Thanks, I will look today. If that was the case I would think CW would have caught that in a the week they had the camper.


----------



## CamperAndy (Aug 26, 2004)

MiltonDan said:


> Extend the slide and look and see if the top seal is folded in..mine is a 2012 298re and has leaked also.


Thanks, I will look today. If that was the case I would think CW would have caught that in a the week they had the camper.
[/quote]

Wishful thinking this time of year. They are moving more trailers then they can handle and it is a wonder they only had it a week.


----------



## MiltonDan (May 28, 2014)

robertized said:


> When we first got our trailer I did a PDI (Post delivery inspection). As I was checking things out I noticed how the flexible seal at the top of the slides are attached. It looks like it just snaps in place for quick and easy installation. When the slide goes in the top of the seal can remain opened up allowing water to enter at the top of the flexible seal. To prevent this from becoming a future leak I installed a strip of aluminum stock I found at Lowe's with stainless steel screws to hold the seal tight on the outside. I haven't seen any problems with this mod so far, maybe this can be your problem. Good Luck.


Thanks, I will def be on a ladder looking at this today. Can you send some pictures of the angel installed? That would be helpfull.


----------



## MiltonDan (May 28, 2014)

Unfortunately this is just one of several issues with this 1 month old camper. The stadium seating is broken when we picked the camper up on original delivery. Camping World is telling me that Keystone is denying any warranty on the broken seating and I will be getting a bill for the warranty work. Confusing because CW did nothing other than submit a claim for it??? Beginning to wish I stayed with Forest River Product.


----------



## CamperAndy (Aug 26, 2004)

MiltonDan said:


> Unfortunately this is just one of several issues with this 1 month old camper.
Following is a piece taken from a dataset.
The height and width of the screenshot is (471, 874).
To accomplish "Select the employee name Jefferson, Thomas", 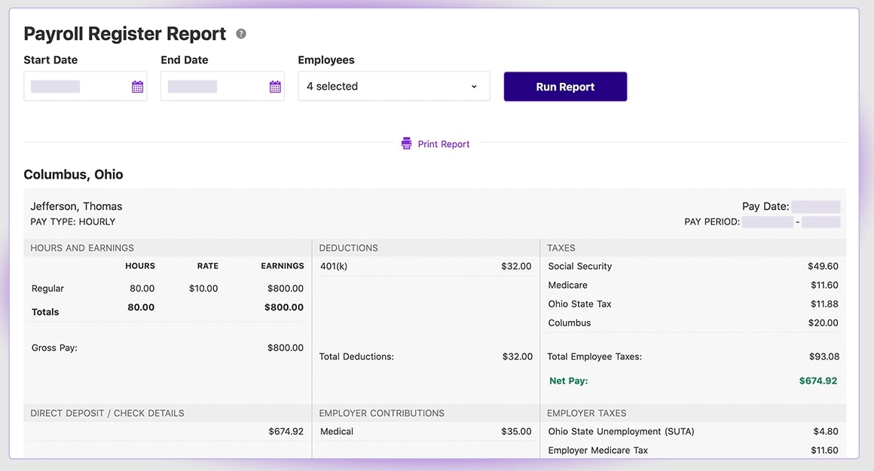I will click(76, 206).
The stadium seating is broken when we picked the camper up on original delivery. Camping World is telling me that Keystone is denying any warranty on the broken seating and I will be getting a bill for the warranty work. Confusing because CW did nothing other than submit a claim for it??? Beginning to wish I stayed with Forest River Product.


Not a Keystone issue but a Camping World issue. Many dealers have very poor post sales support.

BTW - what is stadium seating?


----------



## MiltonDan (May 28, 2014)

CamperAndy said:


> Unfortunately this is just one of several issues with this 1 month old camper. The stadium seating is broken when we picked the camper up on original delivery. Camping World is telling me that Keystone is denying any warranty on the broken seating and I will be getting a bill for the warranty work. Confusing because CW did nothing other than submit a claim for it??? Beginning to wish I stayed with Forest River Product.


Not a Keystone issue but a Camping World issue. Many dealers have very poor post sales support.

BTW - what is stadium seating?
[/quote]
It's basically two recliners side by side with removable cup holders in the middle. Kind of on the size of a love seat.


----------



## MiltonDan (May 28, 2014)

Garland said:


> Extend the slide and look and see if the top seal is folded in..mine is a 2012 298re and has leaked also.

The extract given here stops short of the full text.